**Requirement:** Go to the line that contains "The width and" in the records below and repeat it, and each line after it, exactly through the end, omitting pictures.

**Material supplied:**
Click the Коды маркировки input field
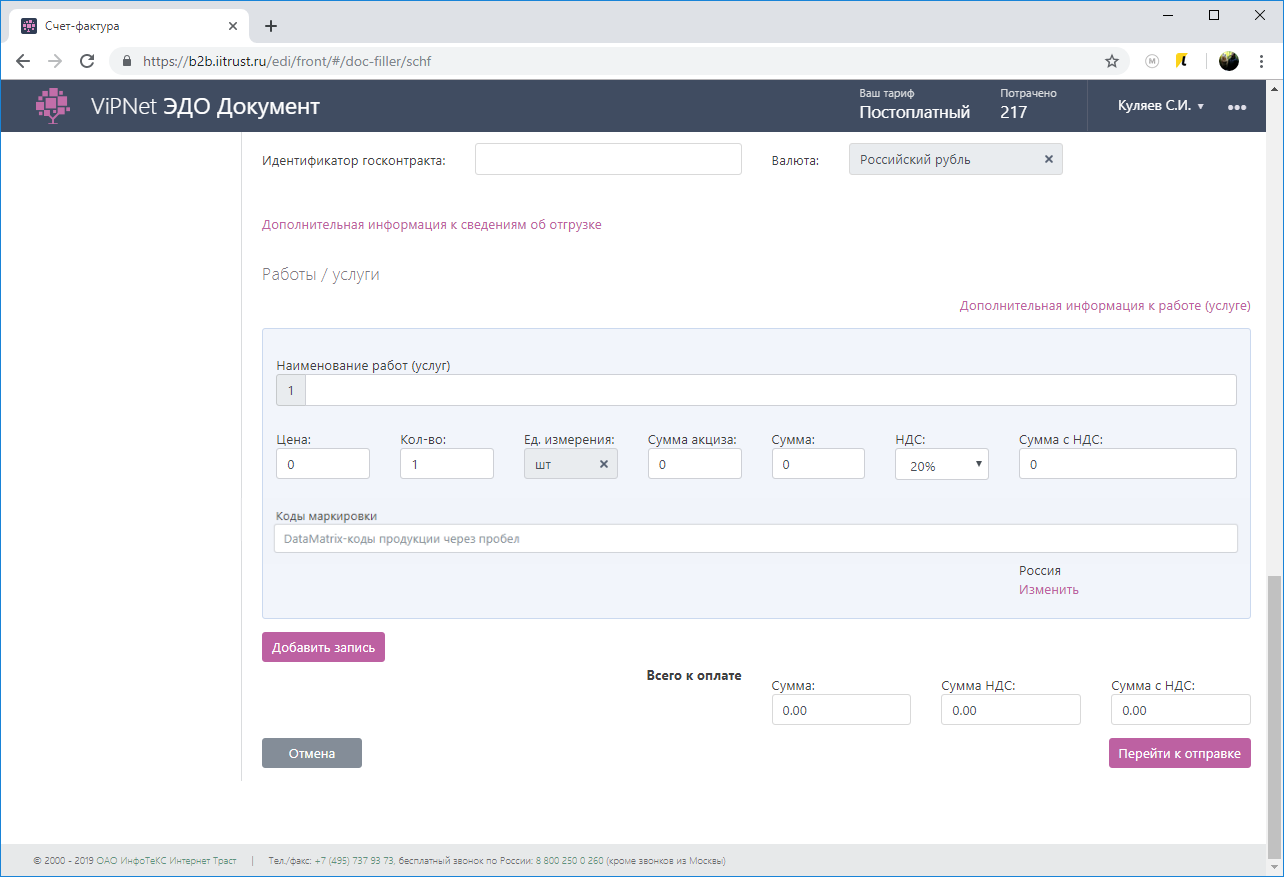coord(755,538)
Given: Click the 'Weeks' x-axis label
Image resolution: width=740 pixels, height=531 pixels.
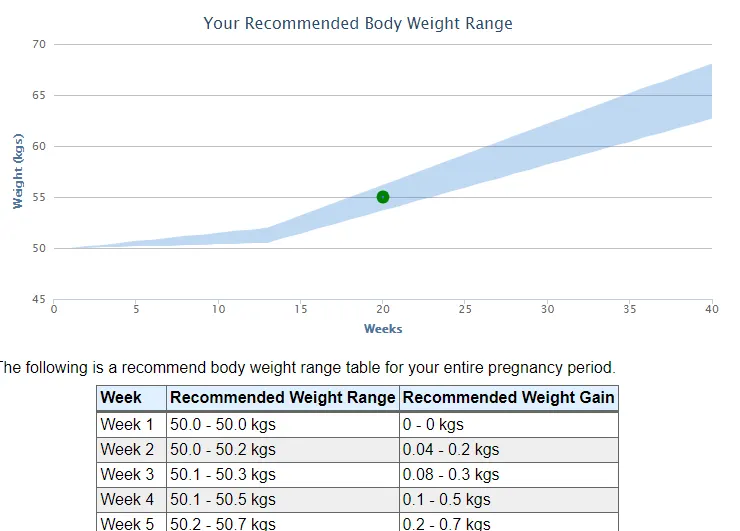Looking at the screenshot, I should pos(383,329).
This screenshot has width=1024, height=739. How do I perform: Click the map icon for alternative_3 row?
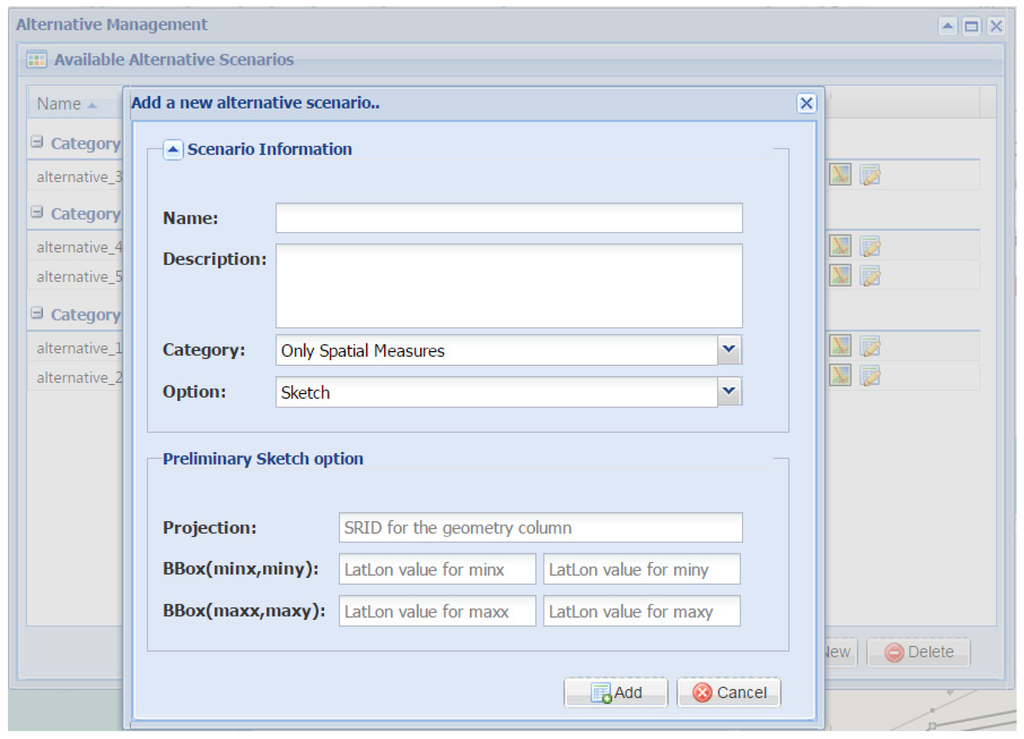pyautogui.click(x=840, y=175)
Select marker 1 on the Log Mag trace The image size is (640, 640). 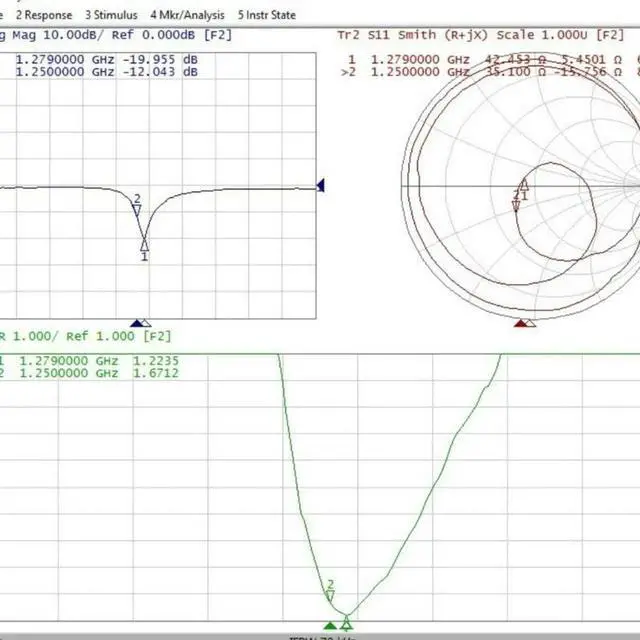coord(144,245)
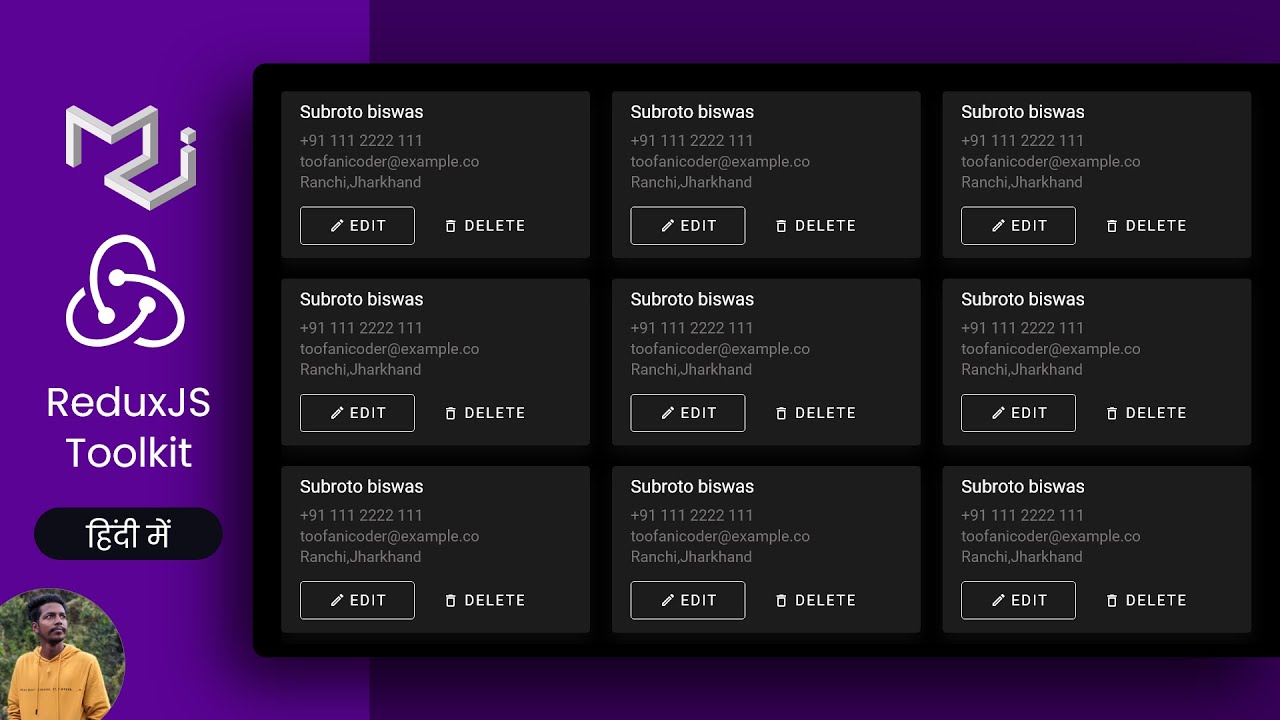1280x720 pixels.
Task: Click the pencil icon in the top-right card
Action: pyautogui.click(x=998, y=226)
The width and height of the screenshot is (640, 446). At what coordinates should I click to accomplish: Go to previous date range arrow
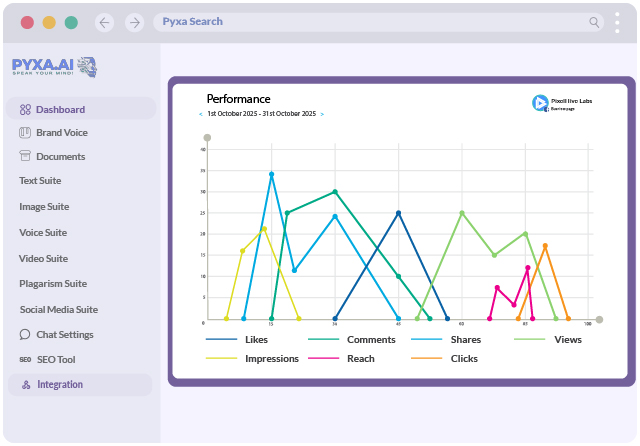point(200,114)
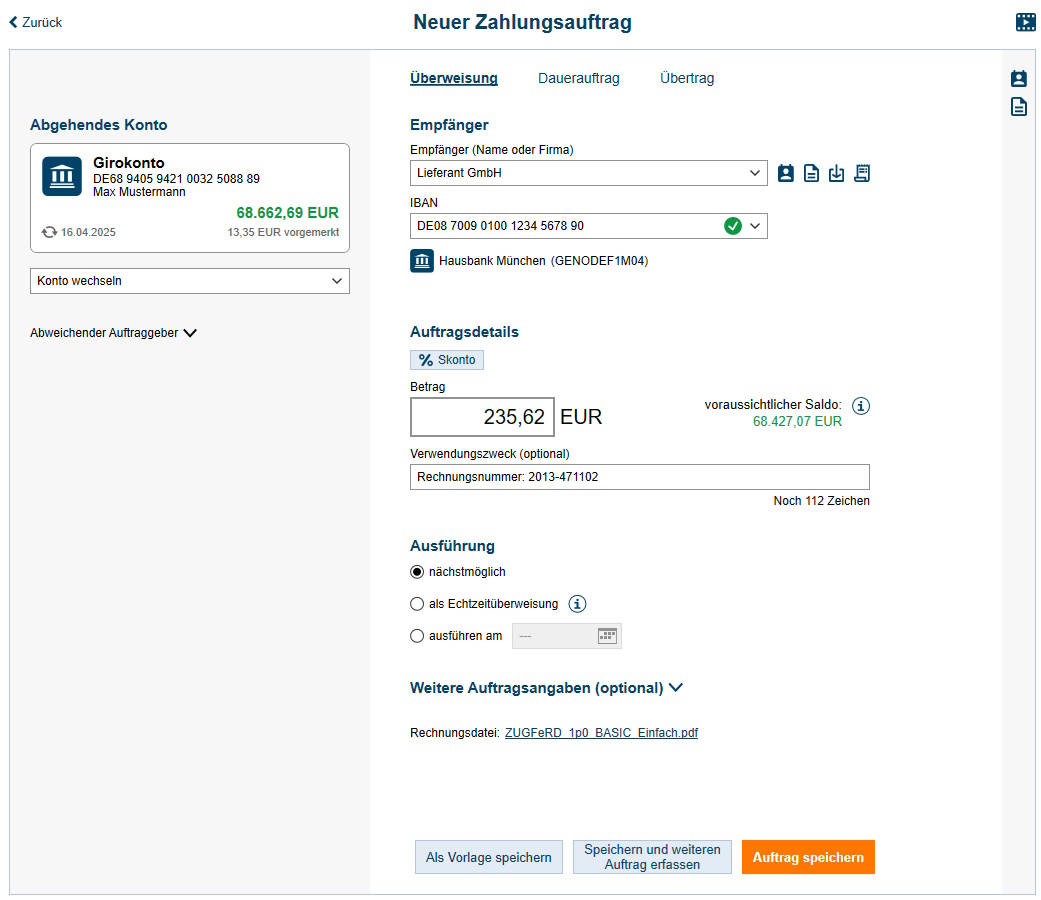1041x900 pixels.
Task: Expand 'Abweichender Auftraggeber' section
Action: (x=113, y=333)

**Response to this exercise:**
The width and height of the screenshot is (640, 446). At what coordinates should I click to accomplish: Go to previous date range arrow
point(200,114)
1041x900 pixels.
Task: Expand 'Abweichender Auftraggeber' section
Action: (x=113, y=333)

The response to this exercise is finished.